++++ SECTION DE TEXTE
2025 est à la fois le 40e anniversaire de la mort de Hu Feng (le 8 juin 1985), et le 70e anniversaire de son arrestation, en mai 1955 ; il était accusé d’avoir fomenté une « clique contre-révolutionnaire » (胡风反革命集团) qui a mené à l’inculpation de plus de deux mille personnes. On considère que c’étaient là les prémices d’un mouvement dirigé contre les intellectuels, véritable mouvement d’inquisition littéraire précurseur, déjà, de la Révolution culturelle.

 

 

Hu Feng (années 1930)

 

 

Écrivain, poète et théoricien de la littérature, membre du Parti, Hu Feng était pourtant considéré comme le successeur de Lu Xun (魯迅) ; mais, comme l’a dit l’historien de la littérature Qian Liqun (钱理群), Lu Xun lui-même, s’il avait été encore vivant et avait continué à écrire du temps de Mao, aurait certainement été arrêté lui aussi ; d’ailleurs, de son vivant, en 1934, Lu Xun, très lucide, avait dit qu’après la victoire de la Révolution il lui faudrait prendre la fuite [1].

 

Études

 

Né le 2 novembre 1902 dans le district de Qichun (蕲春县), à l’est du Hubei, de son vrai nom Zhang Guangren (张光人), Hu Feng était le fils d’un petit marchand de tofu. Il n’est allé à l’école, dans son village, qu’en 1913, puis est entré en 1920 au collège à Wuchang (武昌), l’un des districts urbains de la ville actuelle de Wuhan. De là, il est passé au lycée affilié à l’Université nationale du Sud-Est (国立东南大学附属中学), à Nankin.

 

Après sa fondation en 1922, il devient  membre de la Ligue de la jeunesse socialiste de Chine (中国社会主义青年团), rebaptisée en janvier 1925 Ligue de la Jeunesse communiste de Chine (中国共产主义青年团). En mai, cette année-là, il participe au Mouvement dit « du 30 mai » (Wǔsà Yùndòng 五卅运动), mouvement anti-impérialiste né d’un incident intervenu dans la Concession internationale de Shanghai lors duquel la police municipale avait ouvert le feu sur des protestataires[2], déclenchant des démonstrations et des émeutes dans tout le pays.
++++++++
++++ EXTRAIT DES DONNÉES
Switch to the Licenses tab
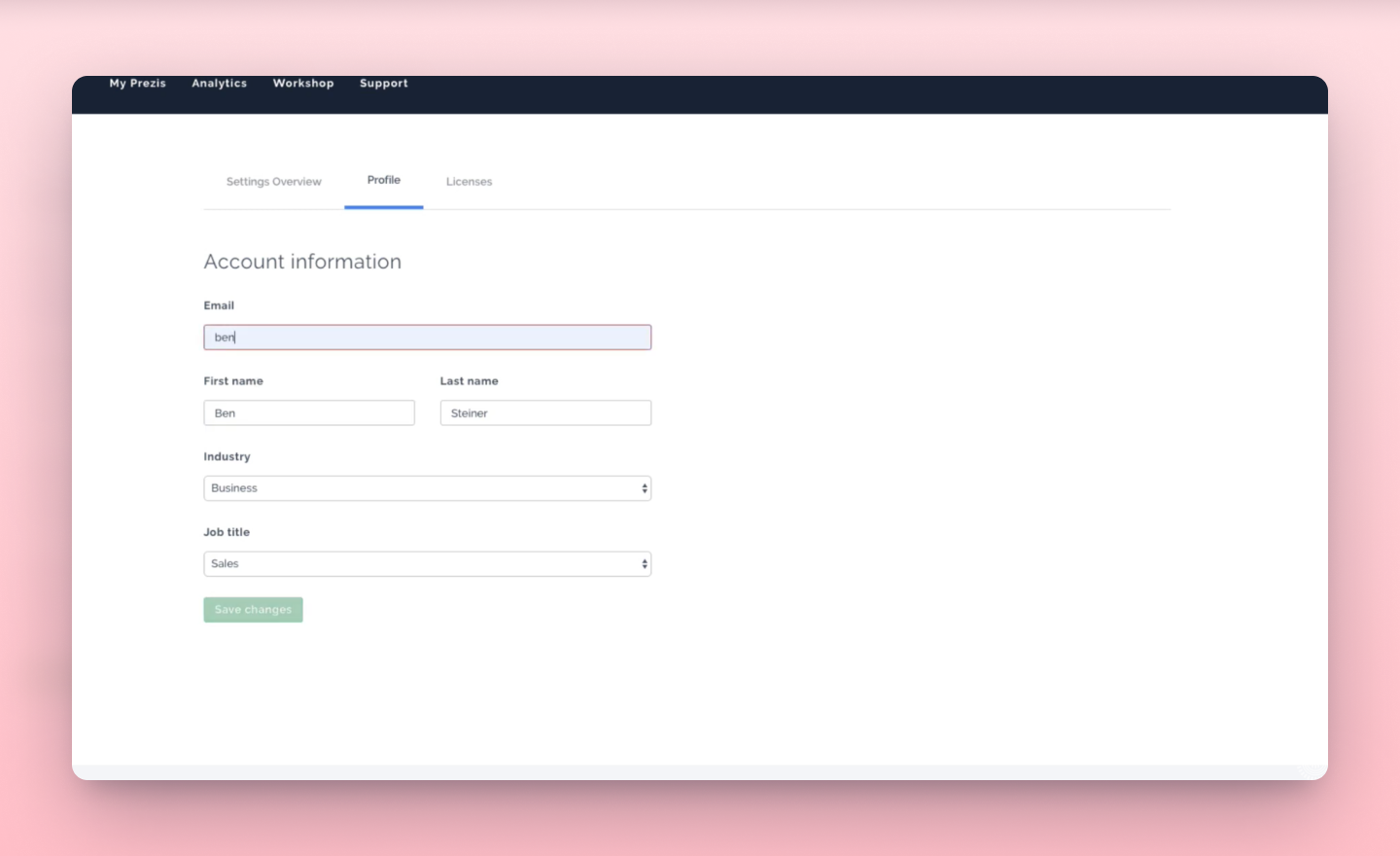Image resolution: width=1400 pixels, height=856 pixels. coord(469,181)
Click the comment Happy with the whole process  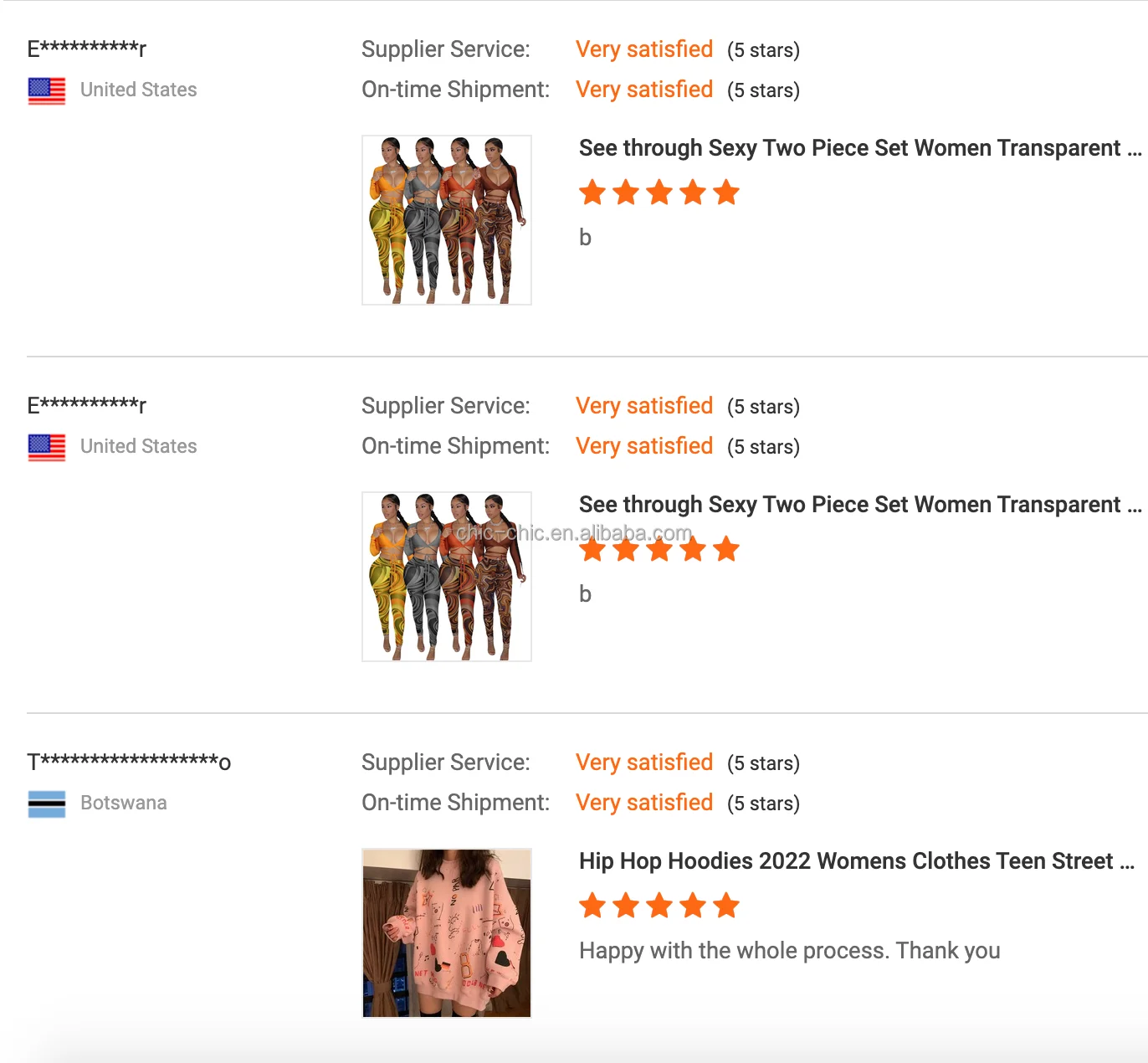point(789,951)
++++++++
** TRAVAIL DEMANDÉ **
1. D'après le texte sur Hu Feng, quel métier exerçait son père ?
2. Poursuivez le texte sur Hu Feng à partir de l'endroit où il s'arrête.

** CORRIGÉ DE L'EXERCICE **
1. Son père était un petit marchand de tofu.

2.
 

À la fin de 1925, Hu Feng entre à l’université de Pékin, puis, en 1926, à l’université Qinghua pour étudier la littérature occidentale. Mais il quitte bientôt l’université et rentre chez lui. Puis, en 1929, il part au Japon étudier l’anglais à l’université privée Keio (Keiō Gijuku Daigaku 慶應義塾大学), à Tokyo. Mais, en 1933, il participe à des groupes d’étudiants chinois anti-japonais et il est expulsé du pays. Il revient à Shanghai.

 

1933-1949 : activités politiques et littéraires

 

Il entre alors à la Ligue des écrivains de gauche (中国左翼作家联盟) dont il devient secrétaire et chef de la section de propagande. Il y rencontre Mei Zhi (梅志) qu’il épouse à la fin de l’année et devient un proche et disciple de Lu Xun.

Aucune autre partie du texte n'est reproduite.